TEBO: Oh there are lots of ways to be just a regulation only company. You might take some public relations hits. I mean people might continue to come at you. That's a viable business strategy. It's not the right one for DuPont but you can do it. I think you lose a lot of value if you do it that way though.

ECOS: You talk about the characteristics of DuPont - the desire for fundamental change and the core values that you can trace through nearly two centuries. Is it typical or atypical of corporations from what you've seen?

TEBO: Ah, you'd have to tell me the answer to that one. I've lived with DuPont for 32 years. I think it's a special company. Other people feel the same way about the company they're in. There are a lot of very progressive, good companies that have stepped up. I've talked to BP for example. They are doing some wonderful things. Johnson & Johnson is a terrific company. S.C. Johnson over the years has been very much a leading edge company. Dow Chemical is doing some wonderful things. So I think there are more today but I still don't think it's yet the average.

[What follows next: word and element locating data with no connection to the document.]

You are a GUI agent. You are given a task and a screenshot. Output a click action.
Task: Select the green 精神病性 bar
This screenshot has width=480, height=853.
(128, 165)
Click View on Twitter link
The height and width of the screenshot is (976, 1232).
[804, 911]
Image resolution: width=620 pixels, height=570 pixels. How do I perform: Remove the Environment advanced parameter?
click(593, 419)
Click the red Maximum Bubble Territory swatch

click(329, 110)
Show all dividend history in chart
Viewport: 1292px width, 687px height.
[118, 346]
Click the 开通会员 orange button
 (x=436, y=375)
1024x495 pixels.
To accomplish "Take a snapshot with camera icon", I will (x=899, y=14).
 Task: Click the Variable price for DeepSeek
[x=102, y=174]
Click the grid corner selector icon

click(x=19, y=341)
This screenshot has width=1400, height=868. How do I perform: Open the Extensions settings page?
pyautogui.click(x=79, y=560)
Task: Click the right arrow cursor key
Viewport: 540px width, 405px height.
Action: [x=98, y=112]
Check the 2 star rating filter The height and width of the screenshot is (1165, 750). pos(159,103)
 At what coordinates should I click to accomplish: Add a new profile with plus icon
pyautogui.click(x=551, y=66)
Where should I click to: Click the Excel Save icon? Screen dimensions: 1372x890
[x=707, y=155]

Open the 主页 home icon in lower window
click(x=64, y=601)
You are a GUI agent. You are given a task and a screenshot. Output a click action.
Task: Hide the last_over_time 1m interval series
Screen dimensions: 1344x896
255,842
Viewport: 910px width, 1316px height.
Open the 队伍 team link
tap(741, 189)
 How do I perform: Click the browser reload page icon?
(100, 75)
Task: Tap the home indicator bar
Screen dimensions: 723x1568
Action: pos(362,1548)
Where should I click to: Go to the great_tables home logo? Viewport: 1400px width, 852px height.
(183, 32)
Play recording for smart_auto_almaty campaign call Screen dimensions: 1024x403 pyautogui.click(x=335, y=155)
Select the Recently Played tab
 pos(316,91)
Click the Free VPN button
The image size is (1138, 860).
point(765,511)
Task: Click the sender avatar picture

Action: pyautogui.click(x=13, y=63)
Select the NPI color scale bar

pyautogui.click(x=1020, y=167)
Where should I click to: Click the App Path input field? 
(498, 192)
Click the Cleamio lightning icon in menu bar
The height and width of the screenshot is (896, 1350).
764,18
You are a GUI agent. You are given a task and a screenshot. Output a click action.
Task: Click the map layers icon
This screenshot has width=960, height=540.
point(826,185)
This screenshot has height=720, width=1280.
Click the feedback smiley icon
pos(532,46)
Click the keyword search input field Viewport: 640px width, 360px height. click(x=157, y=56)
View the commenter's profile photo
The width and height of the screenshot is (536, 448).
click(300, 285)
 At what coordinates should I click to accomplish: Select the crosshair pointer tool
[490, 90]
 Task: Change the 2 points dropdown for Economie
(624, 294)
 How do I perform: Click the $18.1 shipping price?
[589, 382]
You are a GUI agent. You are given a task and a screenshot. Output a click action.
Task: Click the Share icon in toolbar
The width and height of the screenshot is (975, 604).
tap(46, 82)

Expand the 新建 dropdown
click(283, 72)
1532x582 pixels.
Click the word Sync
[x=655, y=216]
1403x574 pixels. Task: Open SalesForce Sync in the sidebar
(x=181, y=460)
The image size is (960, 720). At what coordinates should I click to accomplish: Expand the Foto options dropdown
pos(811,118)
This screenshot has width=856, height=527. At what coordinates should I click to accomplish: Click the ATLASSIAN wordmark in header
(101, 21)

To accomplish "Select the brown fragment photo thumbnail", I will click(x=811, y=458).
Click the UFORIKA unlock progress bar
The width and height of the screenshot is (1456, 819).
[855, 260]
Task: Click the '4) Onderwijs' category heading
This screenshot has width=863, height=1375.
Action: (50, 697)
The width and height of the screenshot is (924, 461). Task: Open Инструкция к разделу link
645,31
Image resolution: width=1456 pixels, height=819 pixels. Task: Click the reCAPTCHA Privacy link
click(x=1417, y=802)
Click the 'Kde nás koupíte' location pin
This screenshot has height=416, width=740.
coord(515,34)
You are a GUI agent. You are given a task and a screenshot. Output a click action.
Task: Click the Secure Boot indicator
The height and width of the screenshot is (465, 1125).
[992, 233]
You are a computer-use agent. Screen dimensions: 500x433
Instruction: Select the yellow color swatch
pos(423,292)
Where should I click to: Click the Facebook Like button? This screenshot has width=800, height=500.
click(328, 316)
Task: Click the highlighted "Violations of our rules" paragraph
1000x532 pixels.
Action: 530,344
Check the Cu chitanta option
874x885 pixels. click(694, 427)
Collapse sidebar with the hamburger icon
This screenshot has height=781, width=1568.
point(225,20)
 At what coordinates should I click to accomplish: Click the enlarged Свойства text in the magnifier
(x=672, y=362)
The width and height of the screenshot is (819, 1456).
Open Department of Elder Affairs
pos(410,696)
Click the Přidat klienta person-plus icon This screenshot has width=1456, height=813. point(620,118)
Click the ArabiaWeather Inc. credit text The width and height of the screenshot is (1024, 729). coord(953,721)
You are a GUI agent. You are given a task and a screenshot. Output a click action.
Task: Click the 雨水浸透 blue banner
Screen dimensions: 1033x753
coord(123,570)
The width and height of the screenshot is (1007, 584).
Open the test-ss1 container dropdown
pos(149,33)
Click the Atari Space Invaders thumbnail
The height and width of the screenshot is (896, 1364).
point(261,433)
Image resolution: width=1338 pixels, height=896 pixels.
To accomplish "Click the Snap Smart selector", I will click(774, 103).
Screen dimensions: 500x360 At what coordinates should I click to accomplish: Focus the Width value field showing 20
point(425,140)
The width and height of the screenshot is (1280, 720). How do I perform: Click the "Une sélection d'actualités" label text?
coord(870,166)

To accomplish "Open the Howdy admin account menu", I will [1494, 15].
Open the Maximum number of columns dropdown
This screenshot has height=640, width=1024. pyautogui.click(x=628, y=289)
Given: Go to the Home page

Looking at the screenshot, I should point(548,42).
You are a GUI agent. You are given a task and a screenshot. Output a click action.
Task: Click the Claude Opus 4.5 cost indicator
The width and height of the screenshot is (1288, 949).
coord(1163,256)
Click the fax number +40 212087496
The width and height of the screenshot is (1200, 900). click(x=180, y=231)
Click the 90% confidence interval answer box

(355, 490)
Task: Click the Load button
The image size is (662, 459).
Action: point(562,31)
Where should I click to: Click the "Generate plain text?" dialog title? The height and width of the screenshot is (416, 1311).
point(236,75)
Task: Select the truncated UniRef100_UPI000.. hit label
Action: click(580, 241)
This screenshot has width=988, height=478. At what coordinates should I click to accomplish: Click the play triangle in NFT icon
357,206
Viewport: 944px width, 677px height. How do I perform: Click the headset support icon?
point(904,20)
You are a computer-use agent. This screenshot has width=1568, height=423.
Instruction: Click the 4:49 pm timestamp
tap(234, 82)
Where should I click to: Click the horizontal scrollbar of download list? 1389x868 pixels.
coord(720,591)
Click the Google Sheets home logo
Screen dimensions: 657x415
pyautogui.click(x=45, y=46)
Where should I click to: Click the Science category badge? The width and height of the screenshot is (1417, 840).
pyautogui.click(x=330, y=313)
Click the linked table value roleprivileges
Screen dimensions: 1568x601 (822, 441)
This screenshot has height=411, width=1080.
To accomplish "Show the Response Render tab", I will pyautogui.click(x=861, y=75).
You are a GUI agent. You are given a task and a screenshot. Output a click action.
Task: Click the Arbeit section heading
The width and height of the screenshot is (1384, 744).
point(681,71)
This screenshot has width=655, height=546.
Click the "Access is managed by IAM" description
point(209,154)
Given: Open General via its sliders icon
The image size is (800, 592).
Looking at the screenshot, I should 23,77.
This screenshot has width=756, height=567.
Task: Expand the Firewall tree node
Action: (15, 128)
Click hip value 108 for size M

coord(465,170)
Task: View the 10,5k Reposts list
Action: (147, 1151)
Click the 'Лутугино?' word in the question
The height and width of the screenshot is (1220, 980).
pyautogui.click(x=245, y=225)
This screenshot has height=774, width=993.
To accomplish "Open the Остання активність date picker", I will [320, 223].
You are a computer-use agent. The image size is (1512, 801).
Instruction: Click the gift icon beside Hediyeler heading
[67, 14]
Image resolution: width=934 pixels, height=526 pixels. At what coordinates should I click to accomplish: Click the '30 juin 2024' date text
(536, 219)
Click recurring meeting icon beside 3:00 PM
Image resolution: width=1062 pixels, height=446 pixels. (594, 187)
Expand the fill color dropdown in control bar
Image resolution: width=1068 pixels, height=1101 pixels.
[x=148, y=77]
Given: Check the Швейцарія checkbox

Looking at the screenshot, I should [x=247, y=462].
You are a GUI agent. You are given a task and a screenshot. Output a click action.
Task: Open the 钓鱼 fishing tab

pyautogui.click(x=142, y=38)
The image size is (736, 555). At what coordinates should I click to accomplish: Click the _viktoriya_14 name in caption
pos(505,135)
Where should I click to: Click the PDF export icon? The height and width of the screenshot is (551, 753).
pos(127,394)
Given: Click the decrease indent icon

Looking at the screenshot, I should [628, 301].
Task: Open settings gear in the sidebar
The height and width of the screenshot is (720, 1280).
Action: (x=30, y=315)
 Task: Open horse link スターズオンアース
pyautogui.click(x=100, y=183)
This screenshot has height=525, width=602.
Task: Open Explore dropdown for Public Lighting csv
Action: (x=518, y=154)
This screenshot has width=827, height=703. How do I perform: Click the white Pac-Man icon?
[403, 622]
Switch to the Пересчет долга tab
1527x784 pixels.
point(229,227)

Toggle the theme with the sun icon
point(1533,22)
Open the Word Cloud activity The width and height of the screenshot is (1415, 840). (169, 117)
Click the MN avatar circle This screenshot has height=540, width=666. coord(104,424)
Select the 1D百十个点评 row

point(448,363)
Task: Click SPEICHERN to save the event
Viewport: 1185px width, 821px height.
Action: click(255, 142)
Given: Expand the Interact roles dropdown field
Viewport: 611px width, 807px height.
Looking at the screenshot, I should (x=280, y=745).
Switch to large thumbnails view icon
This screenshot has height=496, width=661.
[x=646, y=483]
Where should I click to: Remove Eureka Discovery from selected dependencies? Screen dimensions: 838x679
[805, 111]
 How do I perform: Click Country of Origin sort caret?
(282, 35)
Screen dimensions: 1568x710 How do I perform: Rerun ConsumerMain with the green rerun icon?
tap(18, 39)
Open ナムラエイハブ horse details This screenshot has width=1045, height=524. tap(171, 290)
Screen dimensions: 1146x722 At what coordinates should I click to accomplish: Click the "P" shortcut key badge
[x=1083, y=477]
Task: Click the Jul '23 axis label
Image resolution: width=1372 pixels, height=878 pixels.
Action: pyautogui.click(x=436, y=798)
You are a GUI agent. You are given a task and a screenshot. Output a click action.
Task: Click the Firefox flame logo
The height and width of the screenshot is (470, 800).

ECOS: Among those progressive companies that you've listed is the big driver what you've mentioned before? Leadership?

TEBO: I think the key element is leadership. We find it in our safety culture. About 90 percent of our ability to be really safe is how leadership behaves, how much attention they pay to safety, whether they walk the talk, whether it's part of everything they do instead of being a separate safety meeting, and when we have an increase in injuries we always go back and look at the leadership at DuPont. I feel the same way about sustainability and environmental protection.